When they fell to again, the clatter of their swords sounded like hail on a copper roof. They were both masters of the blade, and recognized each other as such, giving and taking ground with a rhythm that was as much dance as fight. Every swing was precise, every parry exactly where it needed to be. Each man saw the other’s faints, and knew when a riposte was coming. Eyes, throat, stomach, breast… quick or slow, every cut and thrust was a potential killing blow, had it landed. But for a long time, none of them did.
Time became meaningless in the clamor of steel. Varen watched as if he were a spectator at a gladiatorial epic. Finally, however, a thought came to him, breaking through the fascination to scream in his ear.
Run!
Startled, he glanced toward the manor’s entrance. It was empty, unblocked: the Ghost and Morias had circled away, leaving the dead mercenaries scattered on the ground. Thoughts of riches and glory fled Varen’s mind: his quest had failed. The only question left was whether he would live to see the sky again. With a choked cry, he stumbled toward the doorway.
The Ghost saw him, his head turning to follow the movement-a telling mistake. Laughing, Morias lunged, thrusting at the old man’s heart.

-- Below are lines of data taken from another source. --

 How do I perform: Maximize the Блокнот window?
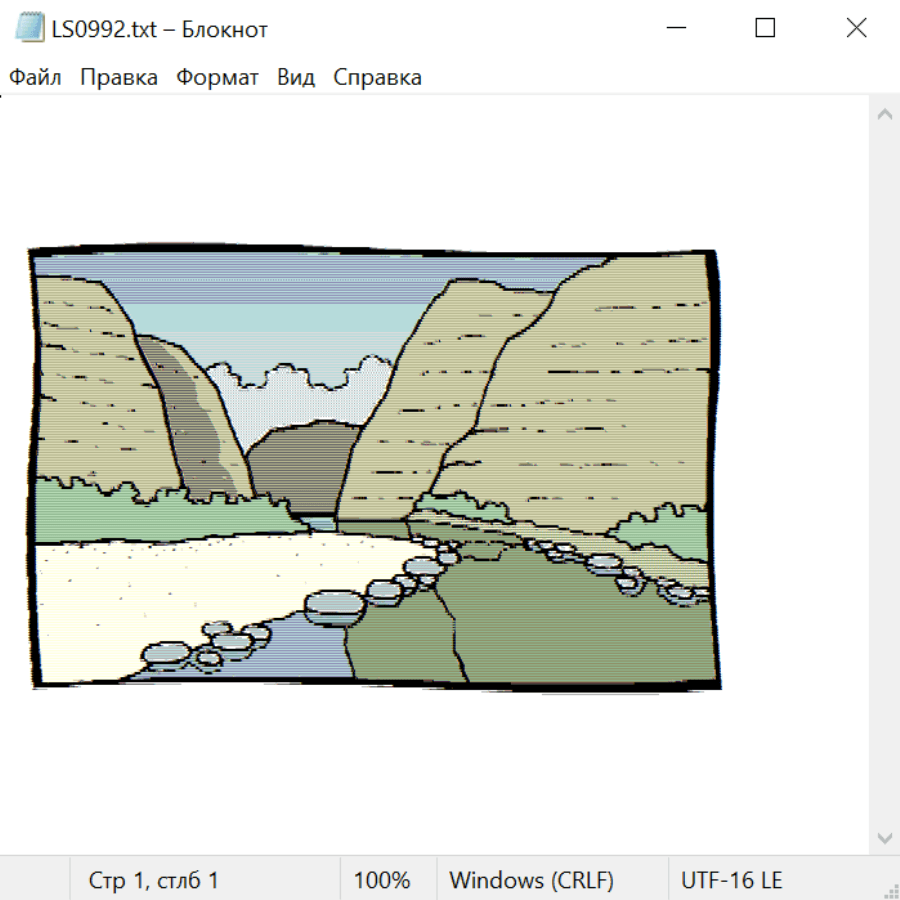765,28
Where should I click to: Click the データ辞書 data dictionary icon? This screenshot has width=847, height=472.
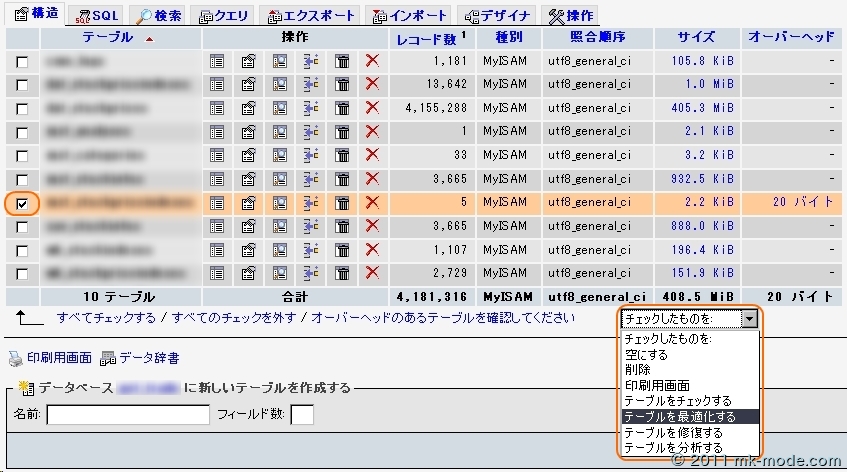[x=108, y=358]
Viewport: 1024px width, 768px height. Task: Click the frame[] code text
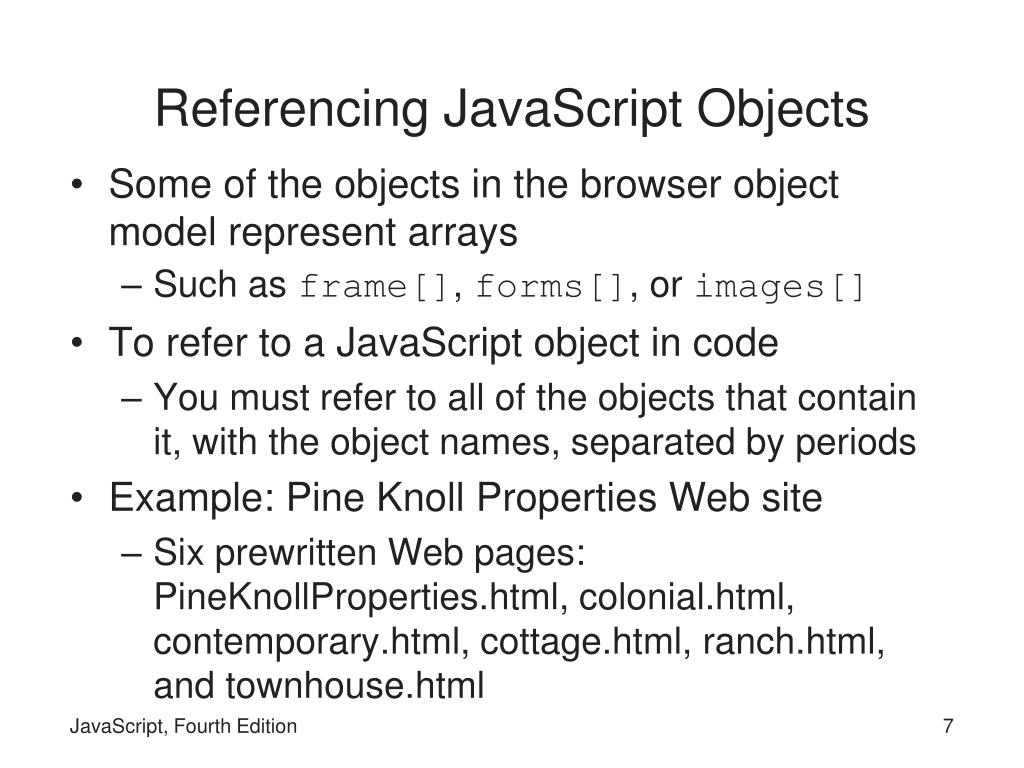(x=374, y=287)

Steel met steel. It was an impossible parry, the kind of move masters-at-arms strove for years to perfect, and it deflected Morias’s blade scarcely an inch from the Ghost’s chest, but saved his life. He wasn’t spared from harm entirely. Instead of his vitals, Morias’s blade slid deep into the flesh of the old warrior’s thigh. The old man groaned, his knees buckling.
Then his sword came up hard, its tip punching through the flesh beneath Morias’s chin. The sell-sword’s helmet flew off as the blade came out the top of his skull, and he stood rigid, his eyes widening. He slumped to the floor. The Ghost jerked his sword free, then staggered and fell as well, one knee hitting the floor hard. He pressed his free hand to his wound, trying to stanch the blood.

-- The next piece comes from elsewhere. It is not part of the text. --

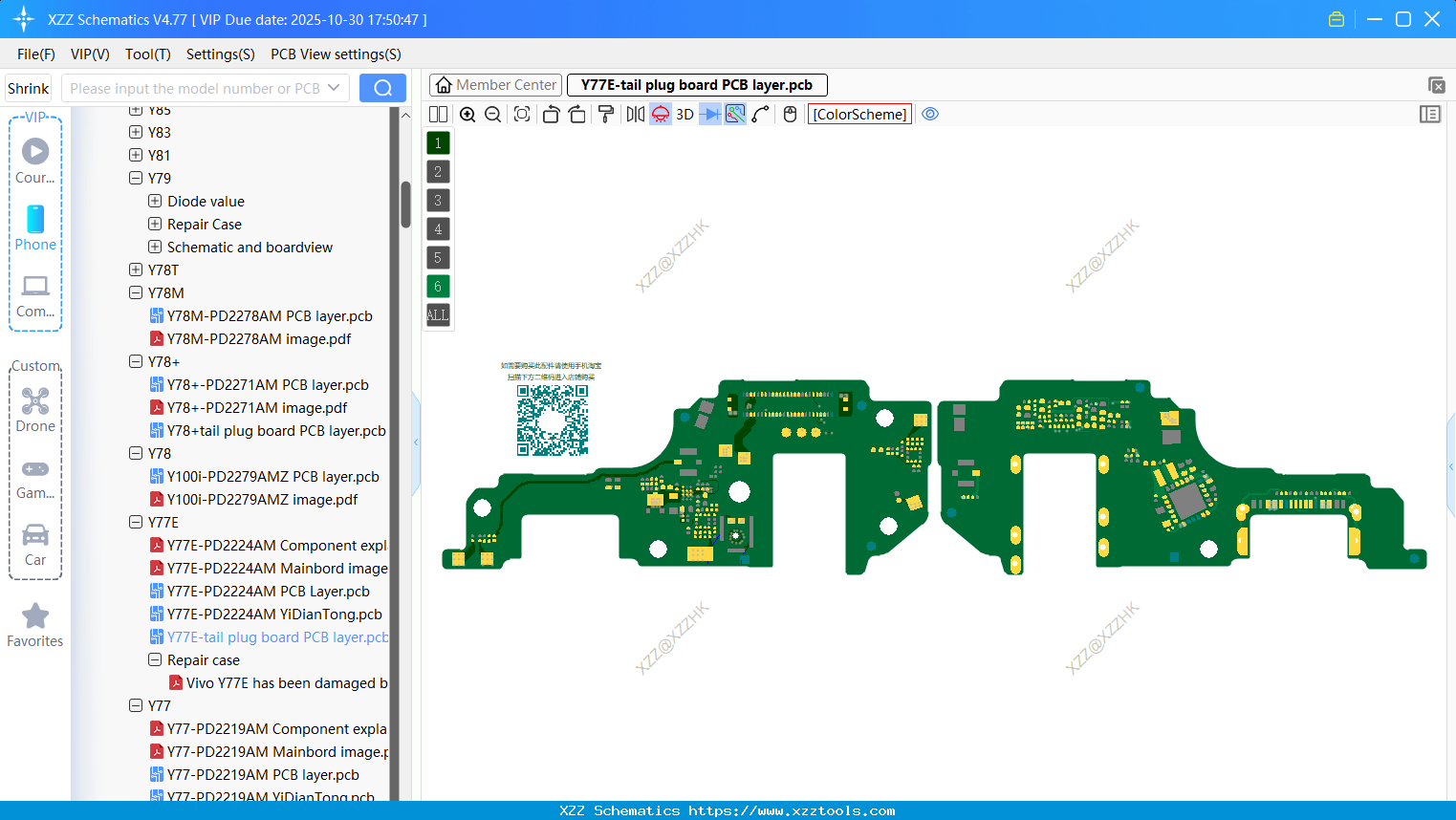This screenshot has height=820, width=1456.
Task: Open the 3D view mode
Action: point(685,114)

Varen stared, paralyzed by shock. His eyes met the empty orbs of the Staring Ghost-and then, in a flash, he knew who this man had to be.
The Ghost grunted, started to rise. Half-mad with terror, Varen turned and fled, and never looked back.
Chapter 1
The Lordcity of Istar was drowning in roses.

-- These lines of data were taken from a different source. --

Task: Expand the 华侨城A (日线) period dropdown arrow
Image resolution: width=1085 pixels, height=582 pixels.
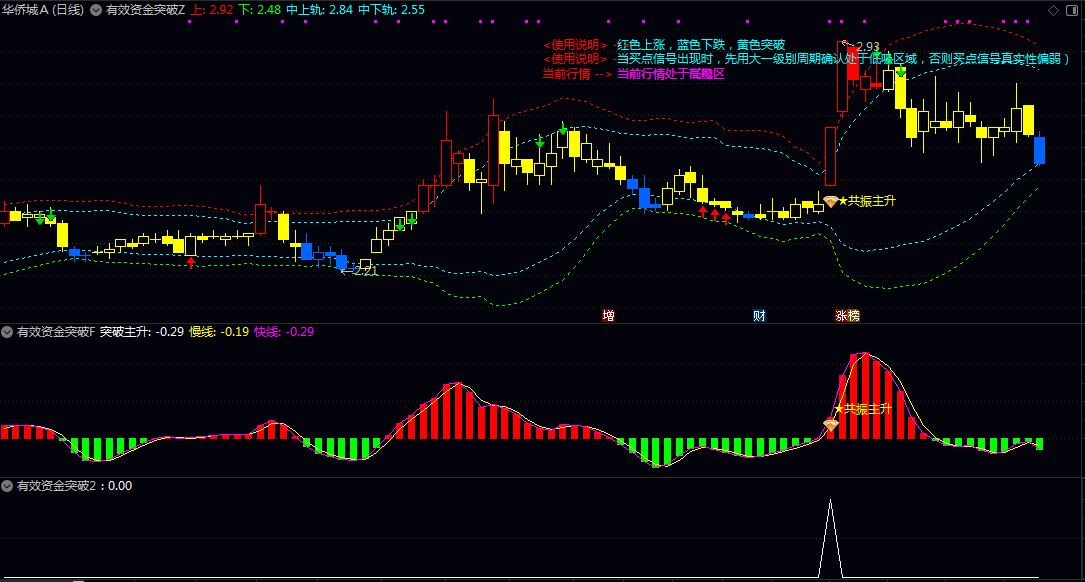Action: pos(95,10)
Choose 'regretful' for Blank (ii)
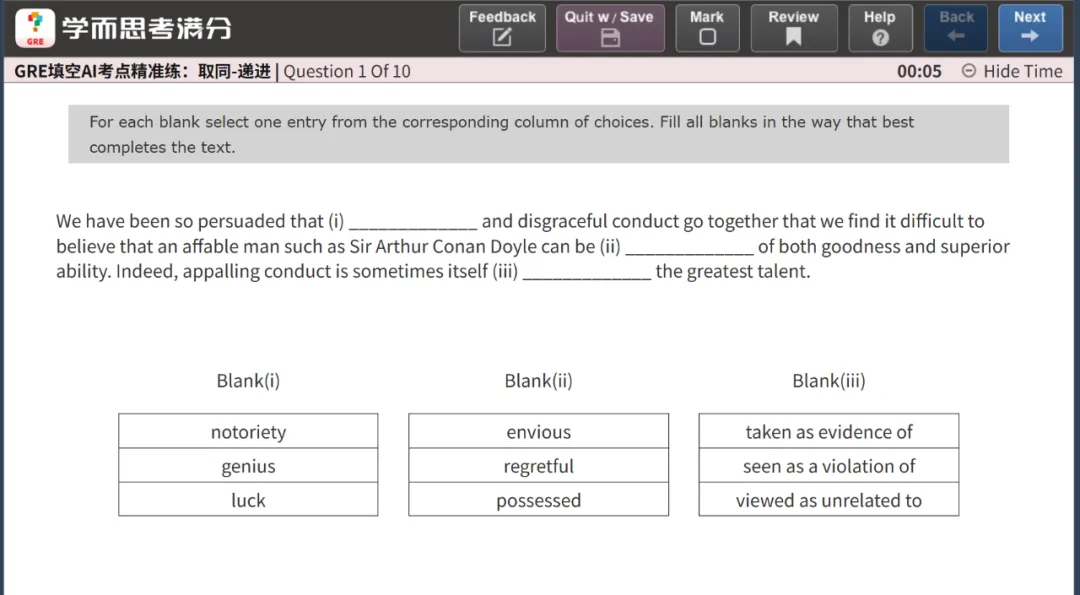 tap(538, 466)
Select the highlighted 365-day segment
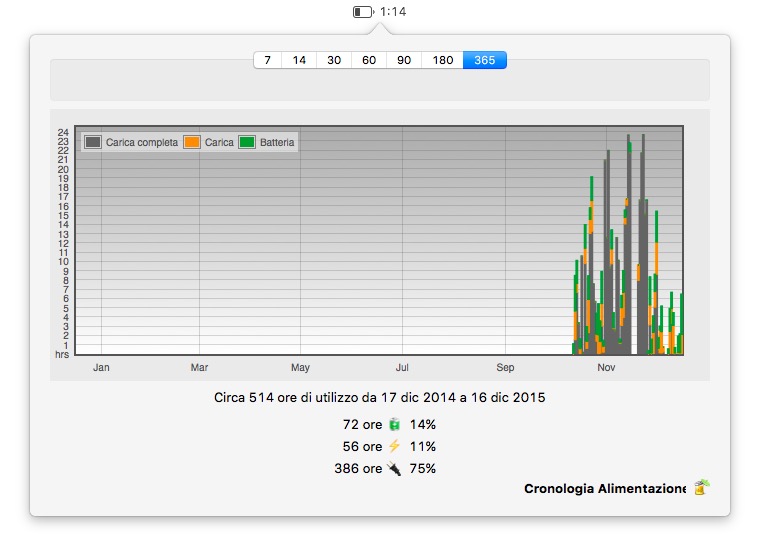This screenshot has height=550, width=760. pos(485,60)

They were everywhere, white and red and golden: draped in blankets from gleaming, white walls; hung in garlands from her alabaster towers and golden domes; gathered in bunches on lintels of doors; scattered about plazas and courtyards. Their petals carpeted the streets, drifted up against marble walls, floated on the surfaces of fountains and pools. Their attar ran as thick as smoke in the air, smothering the smells of spices and incense that ordinarily rose from the city.
Another Yule had come. The first festival of winter-a season of rain, rather than the snows that visited the realms to the west-was the grandest in the holy empire. Three days from now, the routines of the Lordcity would cease, and the citizens would give themselves over to drink and feasting in homes and wine-shops. The God’s Eyes, the twin silver lighthouses that guarded the mouth of the city’s port, would burn crimson instead of white, and the School of the Games in the eastern quarter would resound with the clash of steel and cheers of the crowds. In the west, at the crimson-turreted tower that had once belonged to the Orders of High Sorcery, folk would burn straw effigies dressed in robes of black and red and white, in defiance of the hated-and long departed-wizards. To the north, the Hammerhall, the sprawling fortress that was home to the knights of the Divine Hammer, would throw open its mighty doors and the empire’s defenders would parade into town in their mirror-bright armor.